→ AVAILABLE DATA:

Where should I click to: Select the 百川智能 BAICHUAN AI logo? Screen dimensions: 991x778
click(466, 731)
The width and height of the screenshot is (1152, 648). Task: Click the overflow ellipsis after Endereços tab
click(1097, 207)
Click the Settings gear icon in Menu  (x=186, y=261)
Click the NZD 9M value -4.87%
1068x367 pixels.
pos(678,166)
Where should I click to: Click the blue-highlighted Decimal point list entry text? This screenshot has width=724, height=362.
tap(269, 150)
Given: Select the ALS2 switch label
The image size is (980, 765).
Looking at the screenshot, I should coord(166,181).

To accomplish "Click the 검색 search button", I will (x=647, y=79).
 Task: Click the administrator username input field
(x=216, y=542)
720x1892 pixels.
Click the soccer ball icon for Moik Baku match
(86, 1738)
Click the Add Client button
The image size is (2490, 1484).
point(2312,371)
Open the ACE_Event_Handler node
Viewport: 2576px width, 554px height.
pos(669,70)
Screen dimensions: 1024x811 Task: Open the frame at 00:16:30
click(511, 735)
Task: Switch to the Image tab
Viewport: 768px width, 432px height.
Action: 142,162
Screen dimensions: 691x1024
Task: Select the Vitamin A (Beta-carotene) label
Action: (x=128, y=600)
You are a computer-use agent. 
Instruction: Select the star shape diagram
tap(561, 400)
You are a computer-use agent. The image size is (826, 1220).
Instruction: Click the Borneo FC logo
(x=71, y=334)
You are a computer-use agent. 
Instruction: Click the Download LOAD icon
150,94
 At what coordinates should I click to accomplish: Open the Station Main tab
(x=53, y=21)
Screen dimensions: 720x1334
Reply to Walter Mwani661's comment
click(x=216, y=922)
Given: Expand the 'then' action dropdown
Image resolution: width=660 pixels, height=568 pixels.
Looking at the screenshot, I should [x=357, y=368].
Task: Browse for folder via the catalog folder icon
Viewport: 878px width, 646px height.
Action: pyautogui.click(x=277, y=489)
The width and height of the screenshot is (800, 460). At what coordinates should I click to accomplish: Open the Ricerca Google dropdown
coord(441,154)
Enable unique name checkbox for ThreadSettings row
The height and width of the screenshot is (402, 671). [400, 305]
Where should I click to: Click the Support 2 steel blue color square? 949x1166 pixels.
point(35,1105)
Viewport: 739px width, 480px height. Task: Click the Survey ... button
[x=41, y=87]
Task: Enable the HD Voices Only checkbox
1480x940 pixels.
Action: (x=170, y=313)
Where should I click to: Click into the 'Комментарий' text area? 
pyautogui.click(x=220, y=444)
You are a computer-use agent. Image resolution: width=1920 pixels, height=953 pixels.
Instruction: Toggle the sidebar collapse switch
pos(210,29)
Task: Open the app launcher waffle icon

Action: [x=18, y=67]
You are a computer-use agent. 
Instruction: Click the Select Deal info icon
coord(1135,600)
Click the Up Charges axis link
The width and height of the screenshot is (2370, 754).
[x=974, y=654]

→ TASK BRIEF:
Find where "Viewport: 739px width, 480px" occurs in the data, and please write out that line through the last line exactly, with nothing else.

→ ANSWER SECTION:
Viewport: 739px width, 480px height. Task: Click the Survey ... button
[x=41, y=87]
Task: Enable the HD Voices Only checkbox
1480x940 pixels.
Action: (x=170, y=313)
Where should I click to: Click into the 'Комментарий' text area? 
pyautogui.click(x=220, y=444)
You are a computer-use agent. Image resolution: width=1920 pixels, height=953 pixels.
Instruction: Toggle the sidebar collapse switch
pos(210,29)
Task: Open the app launcher waffle icon

Action: [x=18, y=67]
You are a computer-use agent. 
Instruction: Click the Select Deal info icon
coord(1135,600)
Click the Up Charges axis link
The width and height of the screenshot is (2370, 754).
[x=974, y=654]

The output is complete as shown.